• EXERCISE OBJECTIVE: Return the count of lines in the records that include the string "This", and nothing besides it.

Extracted records
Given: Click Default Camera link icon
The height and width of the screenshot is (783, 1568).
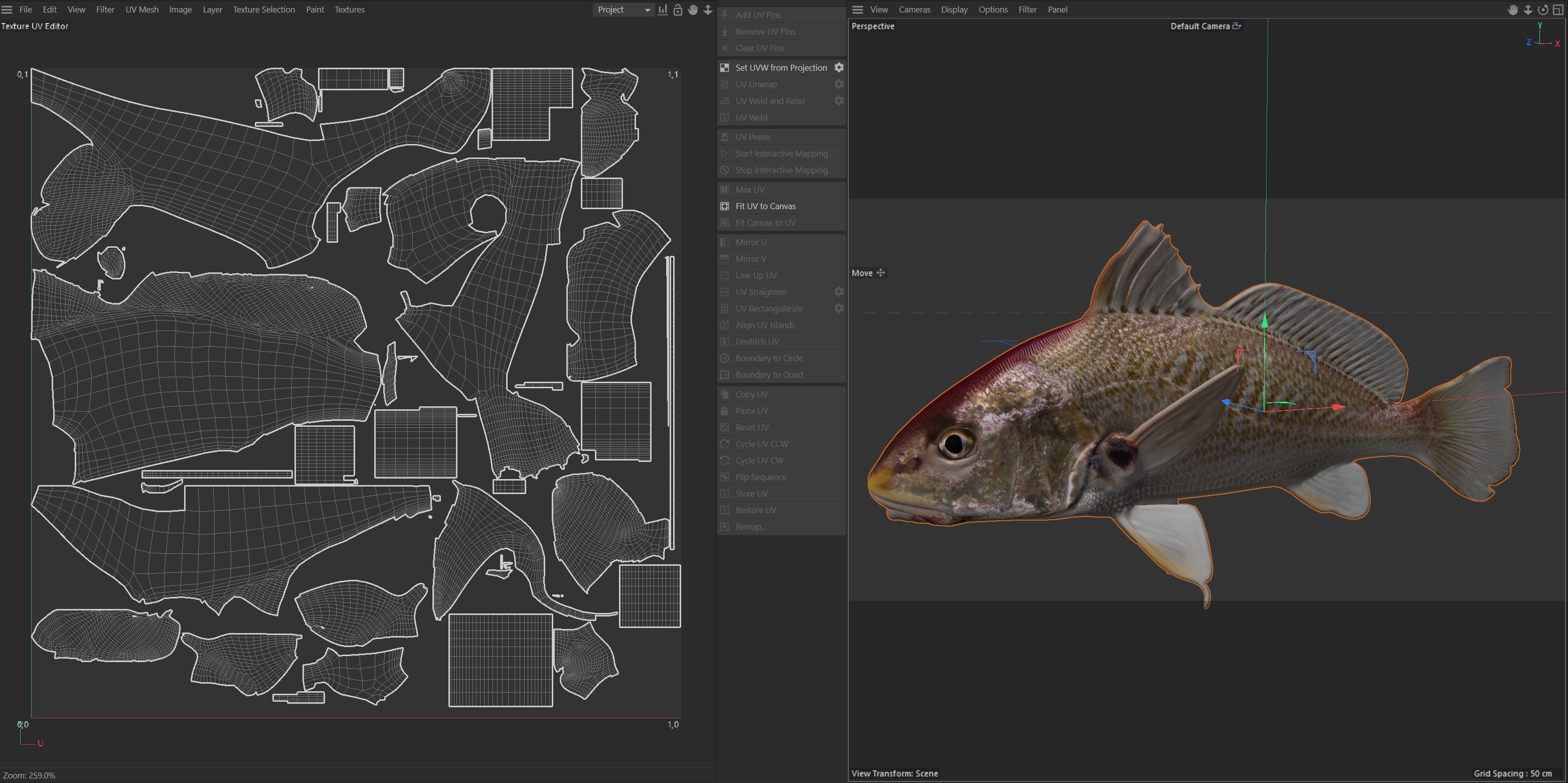Looking at the screenshot, I should point(1236,26).
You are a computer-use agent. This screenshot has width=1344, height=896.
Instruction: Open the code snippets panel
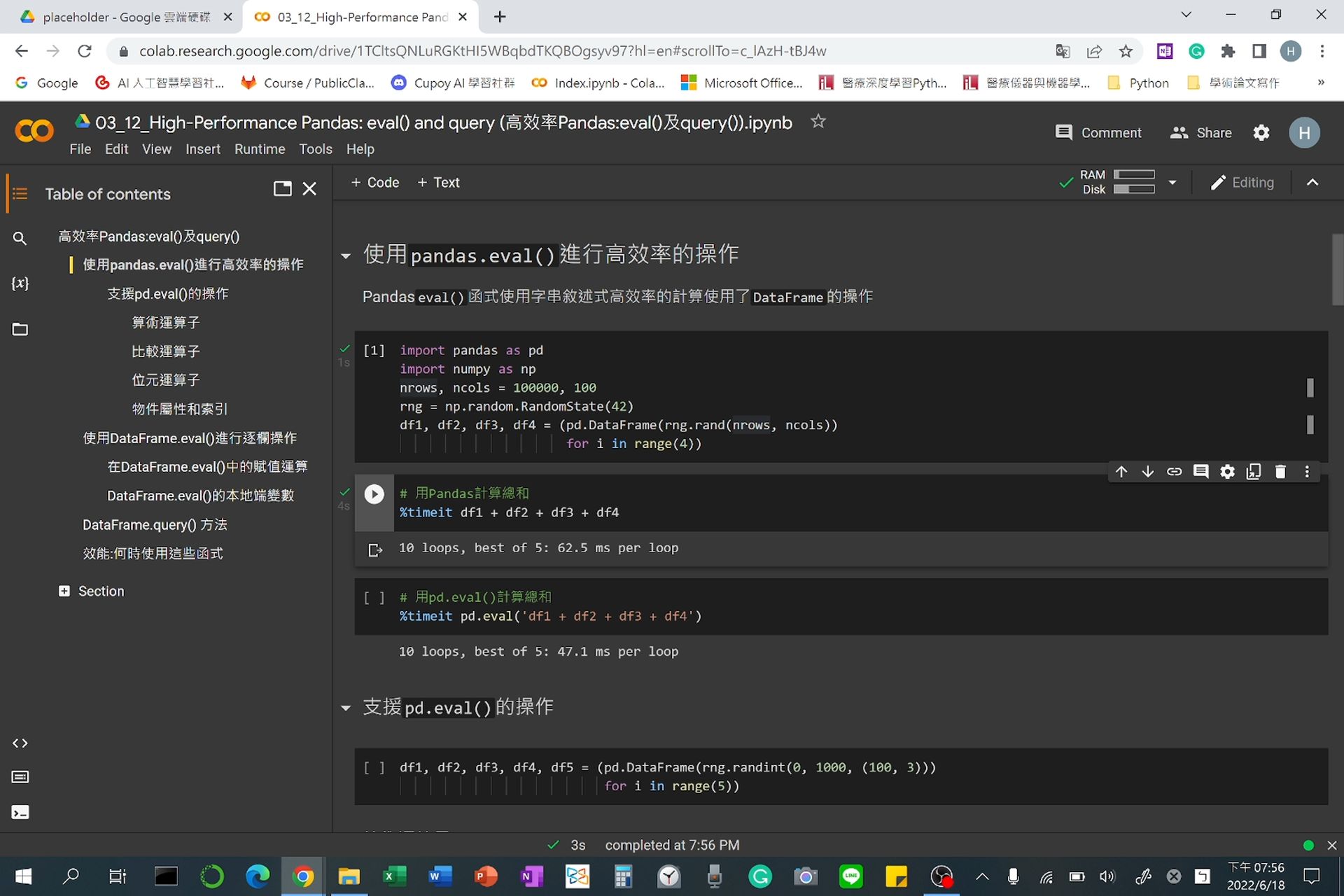pos(20,743)
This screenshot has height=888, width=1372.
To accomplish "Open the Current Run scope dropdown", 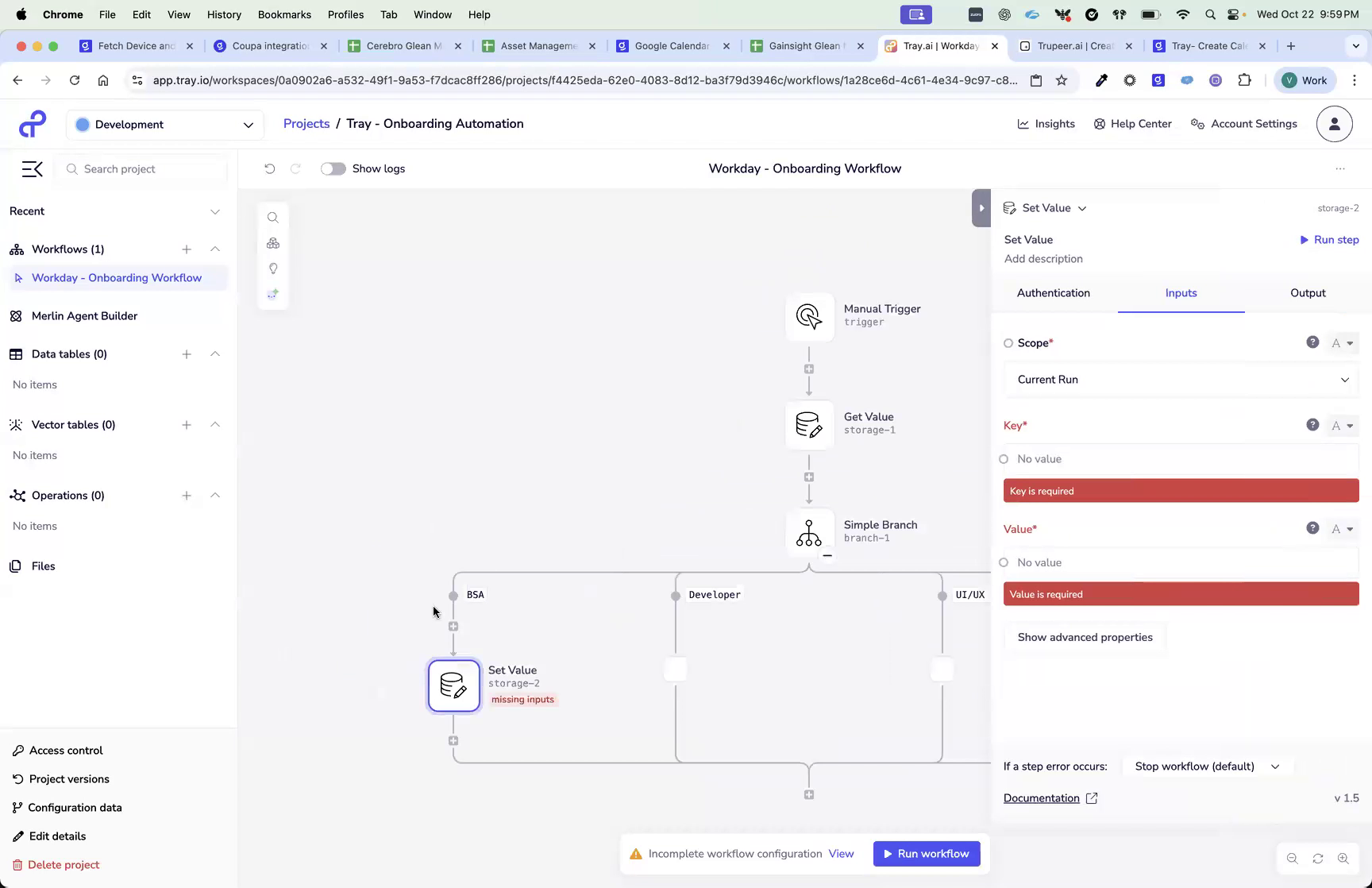I will [x=1181, y=380].
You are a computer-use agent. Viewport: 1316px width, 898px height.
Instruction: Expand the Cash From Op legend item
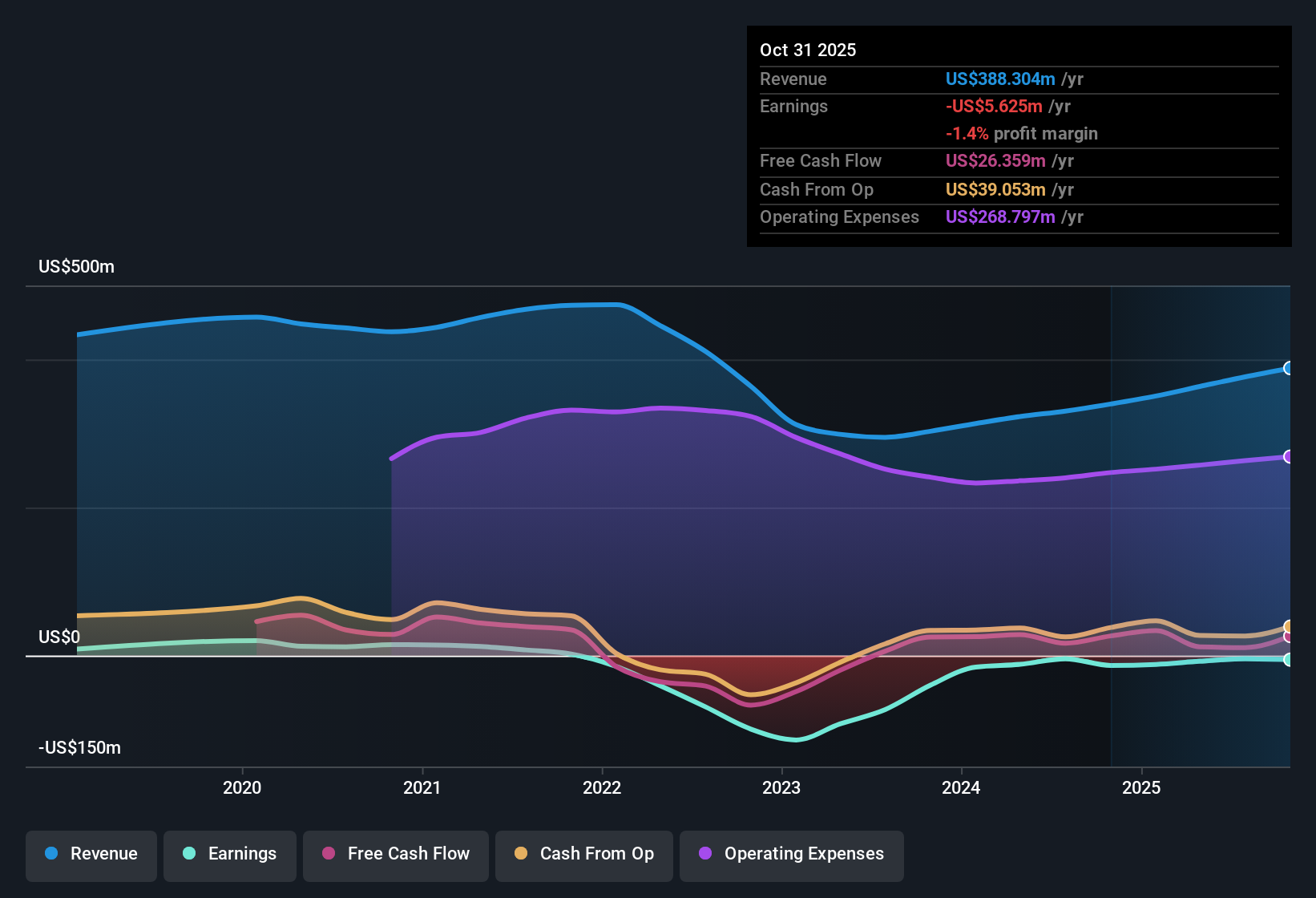[583, 855]
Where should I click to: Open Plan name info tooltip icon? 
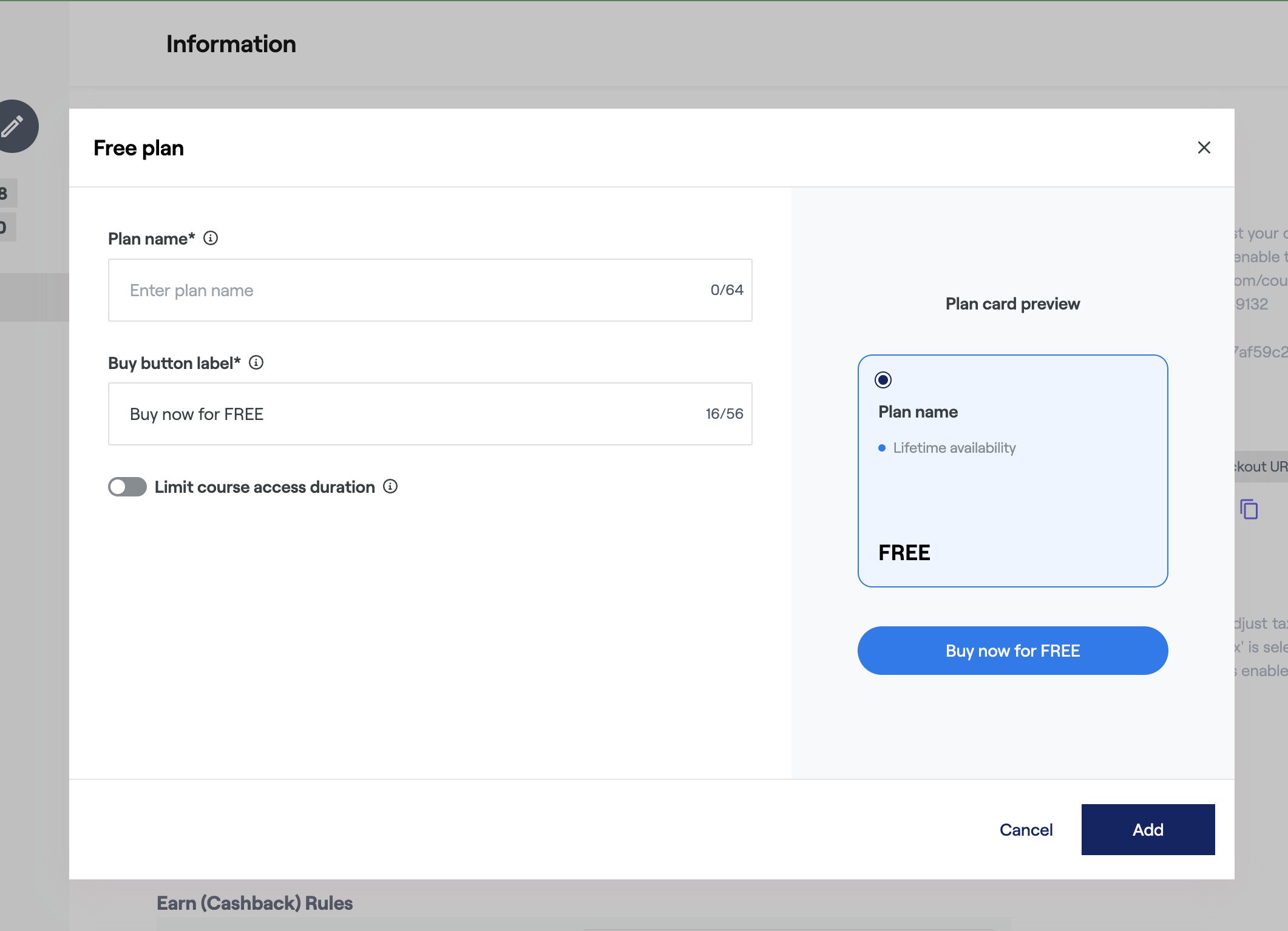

• TASK SOLUTION: 2